Records drawn from a dataset:

►

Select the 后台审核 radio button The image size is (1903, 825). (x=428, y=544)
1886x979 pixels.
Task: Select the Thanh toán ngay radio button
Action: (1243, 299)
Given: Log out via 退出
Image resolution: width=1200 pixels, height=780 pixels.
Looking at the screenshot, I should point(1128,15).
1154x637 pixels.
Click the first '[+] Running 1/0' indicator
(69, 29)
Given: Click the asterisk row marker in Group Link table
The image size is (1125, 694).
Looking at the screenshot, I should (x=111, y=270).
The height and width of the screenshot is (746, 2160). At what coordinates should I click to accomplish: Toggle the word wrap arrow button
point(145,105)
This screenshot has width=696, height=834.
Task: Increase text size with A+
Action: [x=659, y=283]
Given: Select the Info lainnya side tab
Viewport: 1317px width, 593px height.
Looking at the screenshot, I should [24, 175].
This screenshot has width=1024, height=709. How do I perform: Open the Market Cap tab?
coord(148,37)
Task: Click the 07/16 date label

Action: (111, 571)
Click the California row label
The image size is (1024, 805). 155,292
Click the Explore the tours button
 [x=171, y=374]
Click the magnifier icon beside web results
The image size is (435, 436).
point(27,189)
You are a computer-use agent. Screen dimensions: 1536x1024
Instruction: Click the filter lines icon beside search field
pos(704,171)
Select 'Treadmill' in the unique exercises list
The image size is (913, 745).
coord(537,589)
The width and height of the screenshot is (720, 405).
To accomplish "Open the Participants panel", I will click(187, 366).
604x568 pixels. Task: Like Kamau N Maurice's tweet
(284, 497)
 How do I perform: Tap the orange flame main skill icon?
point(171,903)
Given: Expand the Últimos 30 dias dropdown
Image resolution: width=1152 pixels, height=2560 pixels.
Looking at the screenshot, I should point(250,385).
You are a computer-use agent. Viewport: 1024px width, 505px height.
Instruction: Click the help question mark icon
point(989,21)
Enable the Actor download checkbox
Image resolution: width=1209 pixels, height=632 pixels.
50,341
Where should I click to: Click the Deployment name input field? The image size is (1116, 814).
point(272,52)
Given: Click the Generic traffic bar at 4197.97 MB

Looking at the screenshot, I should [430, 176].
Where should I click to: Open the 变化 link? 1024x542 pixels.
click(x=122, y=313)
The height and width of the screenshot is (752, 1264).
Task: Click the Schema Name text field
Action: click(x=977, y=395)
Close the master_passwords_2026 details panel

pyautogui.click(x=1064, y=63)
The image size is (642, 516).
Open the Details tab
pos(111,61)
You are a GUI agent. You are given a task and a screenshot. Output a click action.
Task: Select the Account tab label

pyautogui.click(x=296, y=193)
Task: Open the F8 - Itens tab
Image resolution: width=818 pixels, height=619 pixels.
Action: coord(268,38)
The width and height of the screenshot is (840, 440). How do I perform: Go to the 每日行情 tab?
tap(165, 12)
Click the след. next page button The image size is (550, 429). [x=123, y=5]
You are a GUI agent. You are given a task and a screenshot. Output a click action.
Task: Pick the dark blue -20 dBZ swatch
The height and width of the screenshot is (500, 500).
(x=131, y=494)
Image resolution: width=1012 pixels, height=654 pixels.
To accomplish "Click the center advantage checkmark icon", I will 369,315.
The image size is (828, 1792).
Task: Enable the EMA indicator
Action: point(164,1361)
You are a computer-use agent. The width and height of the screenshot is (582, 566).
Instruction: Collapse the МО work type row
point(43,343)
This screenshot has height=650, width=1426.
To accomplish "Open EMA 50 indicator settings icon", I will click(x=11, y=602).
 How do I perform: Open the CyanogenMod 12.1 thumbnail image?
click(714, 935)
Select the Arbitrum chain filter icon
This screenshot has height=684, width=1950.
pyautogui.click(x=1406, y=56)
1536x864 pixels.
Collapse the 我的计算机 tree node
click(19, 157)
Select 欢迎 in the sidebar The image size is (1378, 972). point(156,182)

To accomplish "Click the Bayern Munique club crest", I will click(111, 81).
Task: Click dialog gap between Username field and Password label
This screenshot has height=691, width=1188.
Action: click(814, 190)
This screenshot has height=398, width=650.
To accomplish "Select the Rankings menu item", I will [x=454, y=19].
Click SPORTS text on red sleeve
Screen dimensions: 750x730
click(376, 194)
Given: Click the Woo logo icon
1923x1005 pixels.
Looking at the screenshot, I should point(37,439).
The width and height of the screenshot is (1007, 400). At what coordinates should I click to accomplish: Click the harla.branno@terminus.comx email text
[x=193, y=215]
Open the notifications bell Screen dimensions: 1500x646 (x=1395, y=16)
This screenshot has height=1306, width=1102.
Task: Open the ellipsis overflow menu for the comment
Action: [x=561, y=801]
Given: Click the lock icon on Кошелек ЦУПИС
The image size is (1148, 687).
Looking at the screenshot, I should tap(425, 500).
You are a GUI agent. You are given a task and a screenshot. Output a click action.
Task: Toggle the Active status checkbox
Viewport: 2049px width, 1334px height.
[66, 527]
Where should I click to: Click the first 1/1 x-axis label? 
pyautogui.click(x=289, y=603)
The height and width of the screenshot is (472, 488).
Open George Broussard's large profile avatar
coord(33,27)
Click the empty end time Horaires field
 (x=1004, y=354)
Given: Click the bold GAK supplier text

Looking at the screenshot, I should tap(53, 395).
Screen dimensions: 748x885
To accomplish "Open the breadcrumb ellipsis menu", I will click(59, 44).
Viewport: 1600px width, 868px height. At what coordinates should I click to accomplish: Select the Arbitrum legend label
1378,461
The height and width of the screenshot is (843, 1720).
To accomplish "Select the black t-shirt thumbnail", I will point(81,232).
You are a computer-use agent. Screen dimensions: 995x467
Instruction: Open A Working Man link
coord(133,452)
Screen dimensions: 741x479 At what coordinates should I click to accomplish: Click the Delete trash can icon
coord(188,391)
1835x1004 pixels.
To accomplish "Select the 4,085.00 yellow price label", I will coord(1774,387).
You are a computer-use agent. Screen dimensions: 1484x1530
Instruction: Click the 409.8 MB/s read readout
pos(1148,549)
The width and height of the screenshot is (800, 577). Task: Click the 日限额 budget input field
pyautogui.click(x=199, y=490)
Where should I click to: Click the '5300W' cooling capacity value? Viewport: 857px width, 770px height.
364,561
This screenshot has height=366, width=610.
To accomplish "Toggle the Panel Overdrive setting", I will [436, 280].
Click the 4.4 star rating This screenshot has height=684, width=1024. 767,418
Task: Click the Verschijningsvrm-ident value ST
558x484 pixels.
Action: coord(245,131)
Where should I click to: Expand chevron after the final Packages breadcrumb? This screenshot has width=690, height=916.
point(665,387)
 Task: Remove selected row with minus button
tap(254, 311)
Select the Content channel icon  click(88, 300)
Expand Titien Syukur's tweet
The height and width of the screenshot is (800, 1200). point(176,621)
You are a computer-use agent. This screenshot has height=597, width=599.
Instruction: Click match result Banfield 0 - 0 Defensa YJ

◄

WORK INSTRUCTION: Reproduce only the lines above spanning from the line containing "604x568 pixels. Task: Like" through the line containing "You are a computer-use agent. The", word for word.

RESULT OF THE TASK:
604x568 pixels. Task: Like Kamau N Maurice's tweet
(284, 497)
 How do I perform: Tap the orange flame main skill icon?
point(171,903)
Given: Expand the Últimos 30 dias dropdown
Image resolution: width=1152 pixels, height=2560 pixels.
Looking at the screenshot, I should point(250,385).
You are a computer-use agent. Viewport: 1024px width, 505px height.
Instruction: Click the help question mark icon
point(989,21)
Enable the Actor download checkbox
Image resolution: width=1209 pixels, height=632 pixels.
50,341
Where should I click to: Click the Deployment name input field? The image size is (1116, 814).
point(272,52)
Given: Click the Generic traffic bar at 4197.97 MB

Looking at the screenshot, I should [430, 176].
Where should I click to: Open the 变化 link? 1024x542 pixels.
click(x=122, y=313)
The height and width of the screenshot is (752, 1264).
Task: Click the Schema Name text field
Action: click(x=977, y=395)
Close the master_passwords_2026 details panel

pyautogui.click(x=1064, y=63)
The image size is (642, 516).
Open the Details tab
pos(111,61)
You are a GUI agent. You are given a task and a screenshot. Output a click action.
Task: Select the Account tab label

pyautogui.click(x=296, y=193)
Task: Open the F8 - Itens tab
Image resolution: width=818 pixels, height=619 pixels.
Action: coord(268,38)
The width and height of the screenshot is (840, 440). How do I perform: Go to the 每日行情 tab?
tap(165, 12)
Click the след. next page button The image size is (550, 429). [x=123, y=5]
You are a GUI agent. You are given a task and a screenshot. Output a click action.
Task: Pick the dark blue -20 dBZ swatch
The height and width of the screenshot is (500, 500).
(x=131, y=494)
Image resolution: width=1012 pixels, height=654 pixels.
To accomplish "Click the center advantage checkmark icon", I will 369,315.
The image size is (828, 1792).
Task: Enable the EMA indicator
Action: point(164,1361)
You are a computer-use agent. The width and height of the screenshot is (582, 566).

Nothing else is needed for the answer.